======== Input data

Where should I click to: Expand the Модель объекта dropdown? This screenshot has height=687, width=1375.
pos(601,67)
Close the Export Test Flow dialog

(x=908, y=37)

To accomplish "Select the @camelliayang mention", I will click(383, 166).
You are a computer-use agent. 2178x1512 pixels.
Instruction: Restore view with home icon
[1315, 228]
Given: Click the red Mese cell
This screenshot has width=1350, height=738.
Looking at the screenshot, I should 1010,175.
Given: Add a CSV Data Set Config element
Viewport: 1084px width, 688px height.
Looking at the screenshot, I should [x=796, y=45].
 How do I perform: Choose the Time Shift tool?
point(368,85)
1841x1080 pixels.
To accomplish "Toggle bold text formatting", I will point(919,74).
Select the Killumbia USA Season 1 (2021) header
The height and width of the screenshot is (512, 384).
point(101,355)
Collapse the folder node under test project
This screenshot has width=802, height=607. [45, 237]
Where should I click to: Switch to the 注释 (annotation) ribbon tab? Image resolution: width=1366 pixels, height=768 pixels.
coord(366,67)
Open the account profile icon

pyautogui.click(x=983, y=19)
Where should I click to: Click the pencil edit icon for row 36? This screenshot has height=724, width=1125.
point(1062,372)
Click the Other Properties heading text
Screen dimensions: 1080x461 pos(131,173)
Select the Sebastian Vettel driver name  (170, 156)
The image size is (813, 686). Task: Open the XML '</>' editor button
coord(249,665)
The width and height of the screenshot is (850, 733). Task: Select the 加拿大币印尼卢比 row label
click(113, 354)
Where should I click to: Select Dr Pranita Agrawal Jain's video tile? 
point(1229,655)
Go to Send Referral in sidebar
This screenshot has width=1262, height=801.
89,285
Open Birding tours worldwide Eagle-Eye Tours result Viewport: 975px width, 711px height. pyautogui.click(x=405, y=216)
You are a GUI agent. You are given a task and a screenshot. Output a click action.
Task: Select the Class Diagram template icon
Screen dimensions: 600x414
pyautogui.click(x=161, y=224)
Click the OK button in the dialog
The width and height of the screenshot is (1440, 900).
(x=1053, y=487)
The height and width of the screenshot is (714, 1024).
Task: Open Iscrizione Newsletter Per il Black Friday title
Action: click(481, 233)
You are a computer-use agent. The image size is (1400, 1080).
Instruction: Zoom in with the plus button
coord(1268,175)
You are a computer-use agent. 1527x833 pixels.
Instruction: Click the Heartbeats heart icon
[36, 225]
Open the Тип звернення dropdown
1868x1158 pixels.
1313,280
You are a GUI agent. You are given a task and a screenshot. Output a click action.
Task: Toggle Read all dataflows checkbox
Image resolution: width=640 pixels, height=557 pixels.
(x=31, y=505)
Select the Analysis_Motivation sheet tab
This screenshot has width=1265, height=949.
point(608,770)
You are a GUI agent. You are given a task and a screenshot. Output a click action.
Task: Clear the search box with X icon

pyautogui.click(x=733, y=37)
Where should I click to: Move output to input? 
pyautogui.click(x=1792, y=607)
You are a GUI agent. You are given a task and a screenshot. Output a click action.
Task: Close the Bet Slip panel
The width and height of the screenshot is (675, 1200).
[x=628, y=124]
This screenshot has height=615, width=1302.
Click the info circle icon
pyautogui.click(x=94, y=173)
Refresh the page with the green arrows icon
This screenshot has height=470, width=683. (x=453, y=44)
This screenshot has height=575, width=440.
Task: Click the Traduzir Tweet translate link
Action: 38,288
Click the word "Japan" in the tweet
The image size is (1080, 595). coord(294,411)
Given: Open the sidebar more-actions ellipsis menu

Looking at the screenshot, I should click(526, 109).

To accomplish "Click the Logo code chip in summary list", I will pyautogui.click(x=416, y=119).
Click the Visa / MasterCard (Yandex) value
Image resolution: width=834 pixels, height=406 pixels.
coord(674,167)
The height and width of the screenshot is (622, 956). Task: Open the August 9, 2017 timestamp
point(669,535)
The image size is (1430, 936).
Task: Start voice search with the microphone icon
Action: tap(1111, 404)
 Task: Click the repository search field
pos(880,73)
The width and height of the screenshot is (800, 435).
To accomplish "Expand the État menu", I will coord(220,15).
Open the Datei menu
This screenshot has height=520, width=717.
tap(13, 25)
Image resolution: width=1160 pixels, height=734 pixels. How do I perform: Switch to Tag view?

================

## What needs to be done:
The lines to write out run from the one with "Task: Click the repository search field" through the end of the records. Give them exactly, and only them.

## Written response:
 Task: Click the repository search field
pos(880,73)
The width and height of the screenshot is (800, 435).
To accomplish "Expand the État menu", I will coord(220,15).
Open the Datei menu
This screenshot has height=520, width=717.
tap(13, 25)
Image resolution: width=1160 pixels, height=734 pixels. How do I perform: Switch to Tag view?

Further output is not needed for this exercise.